### REQUIRED ACTIONS
[1] Edit the government resource discovery text starting at "Governments have, however, tended" and ending at "of their search.", replacing "Open Web portals" with "general-purpose portals".
[2] Summarize the government resource discovery text in three sentences.

Subject portals assume that Web resources are to be made openly available, but limit the resources provided through their scope definition and an appropriate selection process. Subject portals do not have control over the development and quality of resources on the Web, but can include or exclude content on the basis of its appropriateness and quality.
Portal type
Resource availability
Range of content
Resource content control
Open Web
Open
Open
No
eCommerce
Closed
Restricted
Yes
Subject portals
Open
Restricted
No
An Information Gateway is a specific type of subject portal where the resources are open but selected for relevance and quality, where portal and discovery standards have been developed, and where high levels of collaboration exist between content providers and the discovery service. It is this type of subject portal that best reflects the need of both government and its constituency, and that should provide the model for a GRDS.
Governments have, however, tended to provide entry points that use the software and management process associated with Open Web portals. This is not surprising given the dominance and importance of Open Web portals to the economics of software development and the overall culture of the Web. It is also easy to assume that government content is uncontrolled and that content restrictions within government are impractical.
A user-based model for government resource discovery
In order to determine the basic characteristics of a GRDS, the following model is proposed. It has been adapted from a number of different components used to define information-seeking behaviour in a research environment (Erdelez 1999), but simplifies those components to reflect an environment where the user has already decided on the scope of their search.
![]()
In this user-centric model the user is attempting to satisfy a need through access to government content. Government content is seen by the user as a simple homogeneous whole and the user will exhibit a variety of discovery strategies (behaviours) depending on the nature of that need and the type of knowledge/skill that the user possesses.
The client's behaviour is linked to their internalised understanding of their need and to their perceptions as to the type of content that will meet that need. The defining requirement for a GRDS is that it conforms to the behaviour shown by the user in their endeavors to satisfy their need. It is not appropriate or possible for the GRDS to modify the user's internal understanding of their own need, nor is it appropriate to modify the user's need so that it conforms to content structure.
From this model, the objective of a GRDS is to provide an easy way for users to locate what they need that is based on their own understanding of that need and where it can be satisfied. The GRDS in other words must match the inherent behaviour(s) of the user. However, many GRDSs often implicitly or explicitly expect users to adapt their behaviour to meet the structure of both government and the GRDS.
The process of building a Web site that allows normal or intuitive user behaviour to find content requires the formal development and implementation of an Information Architecture (IA). The importance of an Information Architecture as a formal discipline was highlighted by a recent summit (American Society for Information Science 2000). A useful definition of Information Architecture, provided by Louis Rosenfeld (2000 p. 002.htm), is that it:
"involves the design of organization, labeling, navigation, and searching systems to help people find and manage information more successfully."
A GRDS Information Architecture includes user needs, content, and user behaviour and cannot be effectively developed without due reference to all three components. Nor can an Information Architecture taken from other sites (e.g. Open Web portals) be simply adopted for a GRDS.
![]()
The identification of user needs
Although the need to adequately identify user requirements is a key requirement for an Information Architecture (Head 2000), it should be relatively clear that a GRDS has an easier task in defining user needs and IA objectives than other portal types. This is because the type of needs to be satisfied and the resources needed are relatively well defined by government itself.

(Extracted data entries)

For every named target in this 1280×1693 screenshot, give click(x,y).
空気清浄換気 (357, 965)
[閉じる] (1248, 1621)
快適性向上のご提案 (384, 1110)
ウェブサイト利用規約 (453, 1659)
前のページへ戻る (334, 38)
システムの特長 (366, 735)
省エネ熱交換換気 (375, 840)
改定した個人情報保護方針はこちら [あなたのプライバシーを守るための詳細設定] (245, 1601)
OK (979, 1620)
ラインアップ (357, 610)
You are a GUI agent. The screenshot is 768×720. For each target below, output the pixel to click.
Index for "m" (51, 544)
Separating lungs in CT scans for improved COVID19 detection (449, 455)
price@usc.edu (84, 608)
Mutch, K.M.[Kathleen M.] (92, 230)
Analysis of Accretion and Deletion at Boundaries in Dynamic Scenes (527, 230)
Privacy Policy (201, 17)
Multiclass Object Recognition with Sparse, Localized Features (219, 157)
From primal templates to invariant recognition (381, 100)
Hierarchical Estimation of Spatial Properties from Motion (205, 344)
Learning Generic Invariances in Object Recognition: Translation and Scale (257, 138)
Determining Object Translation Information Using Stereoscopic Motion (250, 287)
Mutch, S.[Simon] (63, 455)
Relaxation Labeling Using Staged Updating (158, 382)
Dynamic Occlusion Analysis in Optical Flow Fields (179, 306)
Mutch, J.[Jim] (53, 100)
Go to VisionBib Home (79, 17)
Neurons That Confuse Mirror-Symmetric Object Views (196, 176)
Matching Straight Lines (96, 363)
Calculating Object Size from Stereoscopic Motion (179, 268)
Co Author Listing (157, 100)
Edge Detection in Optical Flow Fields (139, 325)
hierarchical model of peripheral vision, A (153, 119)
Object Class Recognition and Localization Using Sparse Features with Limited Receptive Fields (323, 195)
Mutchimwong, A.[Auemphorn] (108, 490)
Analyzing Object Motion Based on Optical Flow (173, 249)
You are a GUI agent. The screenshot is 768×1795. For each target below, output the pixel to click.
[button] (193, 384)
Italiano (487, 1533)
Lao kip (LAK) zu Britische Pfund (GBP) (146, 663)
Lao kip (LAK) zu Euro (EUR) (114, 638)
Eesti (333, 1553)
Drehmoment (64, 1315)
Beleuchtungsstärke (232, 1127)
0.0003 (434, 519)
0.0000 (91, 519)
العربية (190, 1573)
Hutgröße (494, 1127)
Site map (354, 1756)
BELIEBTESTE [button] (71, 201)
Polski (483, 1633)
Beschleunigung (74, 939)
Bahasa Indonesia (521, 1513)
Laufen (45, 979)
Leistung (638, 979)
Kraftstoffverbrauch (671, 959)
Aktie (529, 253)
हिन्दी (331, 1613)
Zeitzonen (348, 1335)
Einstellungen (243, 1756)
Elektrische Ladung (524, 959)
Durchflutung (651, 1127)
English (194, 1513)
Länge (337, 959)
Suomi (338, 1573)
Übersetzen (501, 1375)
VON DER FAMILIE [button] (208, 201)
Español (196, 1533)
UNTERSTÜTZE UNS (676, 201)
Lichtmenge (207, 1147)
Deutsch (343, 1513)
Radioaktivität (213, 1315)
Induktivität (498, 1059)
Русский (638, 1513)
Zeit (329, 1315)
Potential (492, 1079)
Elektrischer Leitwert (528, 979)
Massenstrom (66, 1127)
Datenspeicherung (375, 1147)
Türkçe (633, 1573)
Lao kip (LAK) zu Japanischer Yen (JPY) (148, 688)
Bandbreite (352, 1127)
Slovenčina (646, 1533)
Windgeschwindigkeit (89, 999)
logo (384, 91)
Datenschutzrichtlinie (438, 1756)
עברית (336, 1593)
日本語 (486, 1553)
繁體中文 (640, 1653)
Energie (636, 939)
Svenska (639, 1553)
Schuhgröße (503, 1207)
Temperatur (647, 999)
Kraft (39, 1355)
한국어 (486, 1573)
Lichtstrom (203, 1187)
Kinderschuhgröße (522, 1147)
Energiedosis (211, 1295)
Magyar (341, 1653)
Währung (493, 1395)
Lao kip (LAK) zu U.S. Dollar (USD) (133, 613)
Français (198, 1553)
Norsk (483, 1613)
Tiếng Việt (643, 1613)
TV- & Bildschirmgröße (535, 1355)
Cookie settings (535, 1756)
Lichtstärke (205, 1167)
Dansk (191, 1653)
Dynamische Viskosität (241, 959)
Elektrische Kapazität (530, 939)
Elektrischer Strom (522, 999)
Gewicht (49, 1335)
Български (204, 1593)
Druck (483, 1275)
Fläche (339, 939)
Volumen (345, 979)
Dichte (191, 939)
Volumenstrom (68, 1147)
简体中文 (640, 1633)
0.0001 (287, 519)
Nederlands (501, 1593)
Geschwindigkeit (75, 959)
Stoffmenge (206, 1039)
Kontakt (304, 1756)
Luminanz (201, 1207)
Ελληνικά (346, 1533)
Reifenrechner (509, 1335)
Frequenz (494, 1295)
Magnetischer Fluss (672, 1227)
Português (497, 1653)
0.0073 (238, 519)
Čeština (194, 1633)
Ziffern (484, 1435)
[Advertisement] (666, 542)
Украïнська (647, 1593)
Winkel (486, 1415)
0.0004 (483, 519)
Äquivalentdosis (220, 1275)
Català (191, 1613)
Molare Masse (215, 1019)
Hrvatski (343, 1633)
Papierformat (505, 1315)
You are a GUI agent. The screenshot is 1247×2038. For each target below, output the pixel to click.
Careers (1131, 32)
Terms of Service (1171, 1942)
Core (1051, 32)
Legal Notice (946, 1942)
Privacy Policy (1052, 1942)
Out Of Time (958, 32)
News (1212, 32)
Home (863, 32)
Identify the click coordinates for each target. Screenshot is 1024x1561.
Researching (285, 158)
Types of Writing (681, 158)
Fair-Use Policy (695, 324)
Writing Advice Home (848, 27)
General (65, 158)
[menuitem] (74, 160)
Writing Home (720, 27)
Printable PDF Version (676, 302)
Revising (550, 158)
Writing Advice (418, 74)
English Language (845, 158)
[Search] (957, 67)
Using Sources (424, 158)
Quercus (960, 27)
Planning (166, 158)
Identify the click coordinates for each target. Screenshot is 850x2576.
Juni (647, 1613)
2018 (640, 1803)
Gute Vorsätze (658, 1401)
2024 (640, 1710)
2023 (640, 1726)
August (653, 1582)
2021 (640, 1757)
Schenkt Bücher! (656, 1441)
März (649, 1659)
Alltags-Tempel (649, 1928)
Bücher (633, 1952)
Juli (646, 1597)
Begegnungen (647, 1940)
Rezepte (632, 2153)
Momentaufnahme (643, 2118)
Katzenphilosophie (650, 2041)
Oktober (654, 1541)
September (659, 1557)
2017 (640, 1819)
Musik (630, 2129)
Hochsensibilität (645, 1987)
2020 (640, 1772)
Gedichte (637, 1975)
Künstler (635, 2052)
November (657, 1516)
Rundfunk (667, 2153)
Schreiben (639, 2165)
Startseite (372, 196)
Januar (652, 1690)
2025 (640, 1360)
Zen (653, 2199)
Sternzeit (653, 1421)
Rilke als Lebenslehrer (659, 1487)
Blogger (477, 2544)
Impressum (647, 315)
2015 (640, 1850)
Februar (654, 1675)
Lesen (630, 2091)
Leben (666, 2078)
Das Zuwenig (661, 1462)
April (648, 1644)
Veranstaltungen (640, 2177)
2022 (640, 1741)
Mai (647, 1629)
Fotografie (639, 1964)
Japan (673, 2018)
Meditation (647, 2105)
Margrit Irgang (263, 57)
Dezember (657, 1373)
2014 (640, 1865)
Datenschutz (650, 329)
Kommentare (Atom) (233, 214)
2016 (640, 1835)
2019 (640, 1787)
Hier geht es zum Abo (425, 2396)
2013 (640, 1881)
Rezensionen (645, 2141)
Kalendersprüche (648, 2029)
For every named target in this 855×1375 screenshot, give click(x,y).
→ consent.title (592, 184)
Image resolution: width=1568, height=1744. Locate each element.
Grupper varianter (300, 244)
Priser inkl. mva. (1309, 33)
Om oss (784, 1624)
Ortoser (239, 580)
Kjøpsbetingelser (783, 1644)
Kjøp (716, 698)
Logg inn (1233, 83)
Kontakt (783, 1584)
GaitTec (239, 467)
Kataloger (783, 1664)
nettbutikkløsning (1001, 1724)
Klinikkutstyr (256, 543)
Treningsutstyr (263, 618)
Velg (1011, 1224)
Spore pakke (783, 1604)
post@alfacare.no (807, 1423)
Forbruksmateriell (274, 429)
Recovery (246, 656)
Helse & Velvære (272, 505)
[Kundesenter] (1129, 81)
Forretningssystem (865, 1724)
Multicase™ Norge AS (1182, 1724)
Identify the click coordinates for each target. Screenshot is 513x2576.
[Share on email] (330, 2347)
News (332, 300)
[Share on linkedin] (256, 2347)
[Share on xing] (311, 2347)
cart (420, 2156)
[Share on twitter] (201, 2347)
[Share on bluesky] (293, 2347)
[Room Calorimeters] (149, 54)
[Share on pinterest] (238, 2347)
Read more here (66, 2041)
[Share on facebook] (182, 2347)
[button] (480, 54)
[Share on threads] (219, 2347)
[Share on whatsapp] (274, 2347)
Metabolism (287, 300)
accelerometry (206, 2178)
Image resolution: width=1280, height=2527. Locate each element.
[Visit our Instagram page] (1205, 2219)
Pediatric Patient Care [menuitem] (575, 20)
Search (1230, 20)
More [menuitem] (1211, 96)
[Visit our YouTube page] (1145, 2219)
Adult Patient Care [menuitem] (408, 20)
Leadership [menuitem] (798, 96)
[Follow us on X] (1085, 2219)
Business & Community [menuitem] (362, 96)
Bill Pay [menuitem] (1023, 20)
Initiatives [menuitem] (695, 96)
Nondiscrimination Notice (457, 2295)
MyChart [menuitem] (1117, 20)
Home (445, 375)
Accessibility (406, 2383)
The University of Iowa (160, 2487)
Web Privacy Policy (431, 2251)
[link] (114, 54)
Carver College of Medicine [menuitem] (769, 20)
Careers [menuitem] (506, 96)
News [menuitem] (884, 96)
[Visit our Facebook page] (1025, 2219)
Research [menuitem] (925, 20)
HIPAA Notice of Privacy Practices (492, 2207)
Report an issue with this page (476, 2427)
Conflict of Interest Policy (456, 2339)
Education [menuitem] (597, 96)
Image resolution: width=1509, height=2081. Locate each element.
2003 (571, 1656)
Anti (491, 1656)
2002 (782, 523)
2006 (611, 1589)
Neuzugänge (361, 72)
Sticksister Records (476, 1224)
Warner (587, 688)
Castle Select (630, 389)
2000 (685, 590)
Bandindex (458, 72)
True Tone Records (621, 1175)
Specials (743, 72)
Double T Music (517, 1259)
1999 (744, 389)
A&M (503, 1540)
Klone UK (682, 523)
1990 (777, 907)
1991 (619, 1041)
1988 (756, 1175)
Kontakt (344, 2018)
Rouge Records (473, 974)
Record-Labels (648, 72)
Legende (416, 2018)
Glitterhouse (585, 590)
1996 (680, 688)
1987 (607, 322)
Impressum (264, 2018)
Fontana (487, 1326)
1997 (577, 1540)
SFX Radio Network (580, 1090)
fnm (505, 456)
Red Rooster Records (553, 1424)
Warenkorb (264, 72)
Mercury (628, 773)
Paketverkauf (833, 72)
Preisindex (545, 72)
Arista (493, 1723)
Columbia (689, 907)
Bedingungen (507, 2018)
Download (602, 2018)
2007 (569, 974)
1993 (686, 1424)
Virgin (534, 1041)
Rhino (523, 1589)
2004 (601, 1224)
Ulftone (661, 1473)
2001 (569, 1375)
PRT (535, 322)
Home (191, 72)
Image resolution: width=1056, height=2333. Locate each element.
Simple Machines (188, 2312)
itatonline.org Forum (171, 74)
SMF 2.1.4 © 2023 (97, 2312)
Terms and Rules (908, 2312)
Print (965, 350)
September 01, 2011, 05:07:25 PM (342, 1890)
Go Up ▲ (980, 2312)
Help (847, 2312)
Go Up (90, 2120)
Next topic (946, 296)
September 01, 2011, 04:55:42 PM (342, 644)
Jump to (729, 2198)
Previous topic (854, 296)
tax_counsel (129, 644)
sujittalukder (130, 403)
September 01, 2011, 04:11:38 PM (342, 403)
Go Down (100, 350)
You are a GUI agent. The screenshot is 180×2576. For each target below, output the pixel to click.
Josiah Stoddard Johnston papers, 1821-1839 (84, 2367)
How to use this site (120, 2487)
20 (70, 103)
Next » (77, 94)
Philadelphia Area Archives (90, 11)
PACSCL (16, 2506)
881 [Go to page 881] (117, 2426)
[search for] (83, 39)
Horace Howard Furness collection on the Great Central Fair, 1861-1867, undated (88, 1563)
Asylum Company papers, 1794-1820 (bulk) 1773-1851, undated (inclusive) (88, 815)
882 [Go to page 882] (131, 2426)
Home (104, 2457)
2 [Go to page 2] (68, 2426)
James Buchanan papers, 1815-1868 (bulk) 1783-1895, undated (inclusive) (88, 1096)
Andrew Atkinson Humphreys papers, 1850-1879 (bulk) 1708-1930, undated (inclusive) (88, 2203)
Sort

### SOLUTIONS BY TASK
[1]
Governments have, however, tended to provide entry points that use the software and management process associated with general-purpose portals. This is not surprising given the dominance and importance of general-purpose portals to the economics of software development and the overall culture of the Web. It is also easy to assume that government content is uncontrolled and that content restrictions within government are impractical.
A user-based model for government resource discovery
In order to determine the basic characteristics of a GRDS, the following model is proposed. It has been adapted from a number of different components used to define information-seeking behaviour in a research environment (Erdelez 1999), but simplifies those components to reflect an environment where the user has already decided on the scope of their search.

[2] Subject portals offer openly available Web resources but restrict what they include through scope and selection, and one type, the Information Gateway, is presented as the model for a GRDS. Under a user-centric model, a GRDS must match the way users behave when seeking government content rather than expect them to adapt to the structure of government or of the GRDS. Achieving this requires a formally developed Information Architecture covering user needs, content and user behavior, and defining user needs is relatively easy for a GRDS because government itself largely defines them.